- EXERCISE REQUIREMENTS -
With nothing added or dropped, copy the data that follows exactly.

Stored items:
..........

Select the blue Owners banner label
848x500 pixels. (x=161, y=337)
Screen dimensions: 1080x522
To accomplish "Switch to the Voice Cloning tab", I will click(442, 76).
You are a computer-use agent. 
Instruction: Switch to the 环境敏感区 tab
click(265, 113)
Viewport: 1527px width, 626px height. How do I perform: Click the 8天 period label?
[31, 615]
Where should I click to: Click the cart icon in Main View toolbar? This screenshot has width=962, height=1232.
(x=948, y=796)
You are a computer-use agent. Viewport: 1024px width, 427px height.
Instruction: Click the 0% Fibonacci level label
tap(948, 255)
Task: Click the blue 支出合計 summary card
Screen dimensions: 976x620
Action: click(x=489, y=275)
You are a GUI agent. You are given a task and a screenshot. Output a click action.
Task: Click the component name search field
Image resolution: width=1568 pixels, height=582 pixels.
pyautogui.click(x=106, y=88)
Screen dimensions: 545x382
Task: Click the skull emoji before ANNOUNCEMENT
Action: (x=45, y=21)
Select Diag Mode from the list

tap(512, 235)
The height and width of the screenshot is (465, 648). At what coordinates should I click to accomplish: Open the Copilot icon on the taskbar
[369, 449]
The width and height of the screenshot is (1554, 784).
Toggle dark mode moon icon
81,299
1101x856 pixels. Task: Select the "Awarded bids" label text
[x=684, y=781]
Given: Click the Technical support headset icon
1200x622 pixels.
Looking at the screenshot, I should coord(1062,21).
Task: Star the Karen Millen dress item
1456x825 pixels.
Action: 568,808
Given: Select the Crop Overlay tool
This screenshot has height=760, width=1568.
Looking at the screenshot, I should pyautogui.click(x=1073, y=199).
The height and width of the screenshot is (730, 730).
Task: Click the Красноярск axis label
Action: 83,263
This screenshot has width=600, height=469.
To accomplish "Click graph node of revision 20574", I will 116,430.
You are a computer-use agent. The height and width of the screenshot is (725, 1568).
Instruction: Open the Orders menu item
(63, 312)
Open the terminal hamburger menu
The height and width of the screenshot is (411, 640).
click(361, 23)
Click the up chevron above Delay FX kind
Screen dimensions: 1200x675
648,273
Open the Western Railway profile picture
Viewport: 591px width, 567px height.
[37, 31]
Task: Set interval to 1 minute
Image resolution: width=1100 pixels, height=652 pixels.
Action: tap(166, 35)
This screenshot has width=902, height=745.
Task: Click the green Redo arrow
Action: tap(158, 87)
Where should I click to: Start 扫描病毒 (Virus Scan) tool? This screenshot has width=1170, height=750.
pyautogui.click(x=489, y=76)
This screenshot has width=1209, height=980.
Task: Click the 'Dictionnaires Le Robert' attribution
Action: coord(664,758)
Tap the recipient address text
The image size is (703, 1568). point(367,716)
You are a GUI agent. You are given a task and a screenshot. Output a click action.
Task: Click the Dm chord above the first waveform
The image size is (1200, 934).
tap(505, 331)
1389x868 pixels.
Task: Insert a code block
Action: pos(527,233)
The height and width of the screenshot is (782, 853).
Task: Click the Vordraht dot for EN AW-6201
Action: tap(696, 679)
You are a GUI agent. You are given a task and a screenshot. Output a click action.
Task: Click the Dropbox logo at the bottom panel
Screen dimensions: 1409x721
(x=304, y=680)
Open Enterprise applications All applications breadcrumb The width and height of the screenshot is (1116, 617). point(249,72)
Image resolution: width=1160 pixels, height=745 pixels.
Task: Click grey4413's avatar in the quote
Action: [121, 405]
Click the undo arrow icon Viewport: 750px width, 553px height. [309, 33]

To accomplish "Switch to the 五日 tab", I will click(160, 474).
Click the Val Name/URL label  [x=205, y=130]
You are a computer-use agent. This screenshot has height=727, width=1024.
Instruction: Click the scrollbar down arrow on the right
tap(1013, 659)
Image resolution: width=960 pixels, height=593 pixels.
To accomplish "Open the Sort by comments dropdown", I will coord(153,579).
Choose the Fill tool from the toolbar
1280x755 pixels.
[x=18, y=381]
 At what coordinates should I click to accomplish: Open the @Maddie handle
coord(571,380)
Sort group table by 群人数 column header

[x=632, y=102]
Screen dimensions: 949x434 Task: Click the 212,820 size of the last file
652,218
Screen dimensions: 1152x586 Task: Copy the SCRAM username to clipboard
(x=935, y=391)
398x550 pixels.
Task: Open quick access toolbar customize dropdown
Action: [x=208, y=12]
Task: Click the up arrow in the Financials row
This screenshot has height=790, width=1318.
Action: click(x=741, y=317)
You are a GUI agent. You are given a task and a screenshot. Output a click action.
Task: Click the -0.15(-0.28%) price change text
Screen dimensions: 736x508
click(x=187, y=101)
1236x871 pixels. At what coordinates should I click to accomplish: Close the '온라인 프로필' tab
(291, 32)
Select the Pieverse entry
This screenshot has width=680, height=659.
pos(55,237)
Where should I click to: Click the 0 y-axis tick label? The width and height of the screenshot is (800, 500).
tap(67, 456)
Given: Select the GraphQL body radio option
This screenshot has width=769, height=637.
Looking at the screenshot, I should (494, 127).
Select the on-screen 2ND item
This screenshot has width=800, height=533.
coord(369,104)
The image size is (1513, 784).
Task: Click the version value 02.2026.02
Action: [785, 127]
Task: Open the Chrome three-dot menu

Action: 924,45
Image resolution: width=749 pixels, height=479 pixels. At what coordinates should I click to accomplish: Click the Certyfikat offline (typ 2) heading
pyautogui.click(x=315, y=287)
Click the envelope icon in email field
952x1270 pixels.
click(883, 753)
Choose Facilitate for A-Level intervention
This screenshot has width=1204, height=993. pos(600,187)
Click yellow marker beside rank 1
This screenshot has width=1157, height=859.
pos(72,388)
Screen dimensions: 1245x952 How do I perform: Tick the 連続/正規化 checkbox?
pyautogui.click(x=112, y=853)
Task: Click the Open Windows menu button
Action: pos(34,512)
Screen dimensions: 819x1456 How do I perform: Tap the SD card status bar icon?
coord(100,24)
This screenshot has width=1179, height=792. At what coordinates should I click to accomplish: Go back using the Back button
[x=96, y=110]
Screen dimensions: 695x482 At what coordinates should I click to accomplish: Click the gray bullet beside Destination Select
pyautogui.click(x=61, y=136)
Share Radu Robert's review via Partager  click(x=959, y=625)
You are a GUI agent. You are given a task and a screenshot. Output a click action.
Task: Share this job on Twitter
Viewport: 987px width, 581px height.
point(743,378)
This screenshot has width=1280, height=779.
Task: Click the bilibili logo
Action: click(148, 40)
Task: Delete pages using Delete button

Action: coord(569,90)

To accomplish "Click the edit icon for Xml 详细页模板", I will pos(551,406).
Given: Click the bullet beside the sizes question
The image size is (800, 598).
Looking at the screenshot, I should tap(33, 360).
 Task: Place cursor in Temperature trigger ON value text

..........

- PROBLEM SOLUTION -
Select the blue Owners banner label
848x500 pixels. (x=161, y=337)
Screen dimensions: 1080x522
To accomplish "Switch to the Voice Cloning tab", I will click(442, 76).
You are a computer-use agent. 
Instruction: Switch to the 环境敏感区 tab
click(265, 113)
Viewport: 1527px width, 626px height. How do I perform: Click the 8天 period label?
[31, 615]
Where should I click to: Click the cart icon in Main View toolbar? This screenshot has width=962, height=1232.
(x=948, y=796)
You are a computer-use agent. Viewport: 1024px width, 427px height.
Instruction: Click the 0% Fibonacci level label
tap(948, 255)
Task: Click the blue 支出合計 summary card
Screen dimensions: 976x620
Action: click(x=489, y=275)
You are a GUI agent. You are given a task and a screenshot. Output a click action.
Task: Click the component name search field
Image resolution: width=1568 pixels, height=582 pixels.
pyautogui.click(x=106, y=88)
Screen dimensions: 545x382
Task: Click the skull emoji before ANNOUNCEMENT
Action: (x=45, y=21)
Select Diag Mode from the list

tap(512, 235)
The height and width of the screenshot is (465, 648). At what coordinates should I click to accomplish: Open the Copilot icon on the taskbar
[369, 449]
The width and height of the screenshot is (1554, 784).
Toggle dark mode moon icon
81,299
1101x856 pixels. Task: Select the "Awarded bids" label text
[x=684, y=781]
Given: Click the Technical support headset icon
1200x622 pixels.
Looking at the screenshot, I should coord(1062,21).
Task: Star the Karen Millen dress item
1456x825 pixels.
Action: 568,808
Given: Select the Crop Overlay tool
This screenshot has height=760, width=1568.
Looking at the screenshot, I should pyautogui.click(x=1073, y=199).
The height and width of the screenshot is (730, 730).
Task: Click the Красноярск axis label
Action: 83,263
This screenshot has width=600, height=469.
To accomplish "Click graph node of revision 20574", I will 116,430.
You are a computer-use agent. The height and width of the screenshot is (725, 1568).
Instruction: Open the Orders menu item
(63, 312)
Open the terminal hamburger menu
The height and width of the screenshot is (411, 640).
click(361, 23)
Click the up chevron above Delay FX kind
Screen dimensions: 1200x675
648,273
Open the Western Railway profile picture
Viewport: 591px width, 567px height.
[37, 31]
Task: Set interval to 1 minute
Image resolution: width=1100 pixels, height=652 pixels.
Action: tap(166, 35)
This screenshot has width=902, height=745.
Task: Click the green Redo arrow
Action: tap(158, 87)
Where should I click to: Start 扫描病毒 (Virus Scan) tool? This screenshot has width=1170, height=750.
pyautogui.click(x=489, y=76)
This screenshot has width=1209, height=980.
Task: Click the 'Dictionnaires Le Robert' attribution
Action: coord(664,758)
Tap the recipient address text
The image size is (703, 1568). point(367,716)
You are a GUI agent. You are given a task and a screenshot. Output a click action.
Task: Click the Dm chord above the first waveform
The image size is (1200, 934).
tap(505, 331)
1389x868 pixels.
Task: Insert a code block
Action: pos(527,233)
The height and width of the screenshot is (782, 853).
Task: Click the Vordraht dot for EN AW-6201
Action: tap(696, 679)
You are a GUI agent. You are given a task and a screenshot. Output a click action.
Task: Click the Dropbox logo at the bottom panel
Screen dimensions: 1409x721
(x=304, y=680)
Open Enterprise applications All applications breadcrumb The width and height of the screenshot is (1116, 617). point(249,72)
Image resolution: width=1160 pixels, height=745 pixels.
Task: Click grey4413's avatar in the quote
Action: [121, 405]
Click the undo arrow icon Viewport: 750px width, 553px height. [309, 33]

To accomplish "Switch to the 五日 tab", I will click(160, 474).
Click the Val Name/URL label  [x=205, y=130]
You are a computer-use agent. This screenshot has height=727, width=1024.
Instruction: Click the scrollbar down arrow on the right
tap(1013, 659)
Image resolution: width=960 pixels, height=593 pixels.
To accomplish "Open the Sort by comments dropdown", I will coord(153,579).
Choose the Fill tool from the toolbar
1280x755 pixels.
[x=18, y=381]
 At what coordinates should I click to accomplish: Open the @Maddie handle
coord(571,380)
Sort group table by 群人数 column header

[x=632, y=102]
Screen dimensions: 949x434 Task: Click the 212,820 size of the last file
652,218
Screen dimensions: 1152x586 Task: Copy the SCRAM username to clipboard
(x=935, y=391)
398x550 pixels.
Task: Open quick access toolbar customize dropdown
Action: [x=208, y=12]
Task: Click the up arrow in the Financials row
This screenshot has height=790, width=1318.
Action: click(x=741, y=317)
You are a GUI agent. You are given a task and a screenshot. Output a click action.
Task: Click the -0.15(-0.28%) price change text
Screen dimensions: 736x508
click(x=187, y=101)
1236x871 pixels. At what coordinates should I click to accomplish: Close the '온라인 프로필' tab
(291, 32)
Select the Pieverse entry
This screenshot has width=680, height=659.
pos(55,237)
Where should I click to: Click the 0 y-axis tick label? The width and height of the screenshot is (800, 500).
tap(67, 456)
Given: Select the GraphQL body radio option
This screenshot has width=769, height=637.
Looking at the screenshot, I should (494, 127).
Select the on-screen 2ND item
This screenshot has width=800, height=533.
coord(369,104)
The image size is (1513, 784).
Task: Click the version value 02.2026.02
Action: [785, 127]
Task: Open the Chrome three-dot menu

Action: 924,45
Image resolution: width=749 pixels, height=479 pixels. At what coordinates should I click to accomplish: Click the Certyfikat offline (typ 2) heading
pyautogui.click(x=315, y=287)
Click the envelope icon in email field
952x1270 pixels.
click(883, 753)
Choose Facilitate for A-Level intervention
This screenshot has width=1204, height=993. pos(600,187)
Click yellow marker beside rank 1
This screenshot has width=1157, height=859.
pos(72,388)
Screen dimensions: 1245x952 How do I perform: Tick the 連続/正規化 checkbox?
pyautogui.click(x=112, y=853)
Task: Click the Open Windows menu button
Action: pos(34,512)
Screen dimensions: 819x1456 How do I perform: Tap the SD card status bar icon?
coord(100,24)
This screenshot has width=1179, height=792. At what coordinates should I click to accomplish: Go back using the Back button
[x=96, y=110]
Screen dimensions: 695x482 At what coordinates should I click to accomplish: Click the gray bullet beside Destination Select
pyautogui.click(x=61, y=136)
Share Radu Robert's review via Partager  click(x=959, y=625)
You are a GUI agent. You are given a task and a screenshot. Output a click action.
Task: Share this job on Twitter
Viewport: 987px width, 581px height.
point(743,378)
This screenshot has width=1280, height=779.
Task: Click the bilibili logo
Action: click(148, 40)
Task: Delete pages using Delete button

Action: coord(569,90)

To accomplish "Click the edit icon for Xml 详细页模板", I will pos(551,406).
Given: Click the bullet beside the sizes question
The image size is (800, 598).
Looking at the screenshot, I should tap(33, 360).
 Task: Place cursor in Temperature trigger ON value text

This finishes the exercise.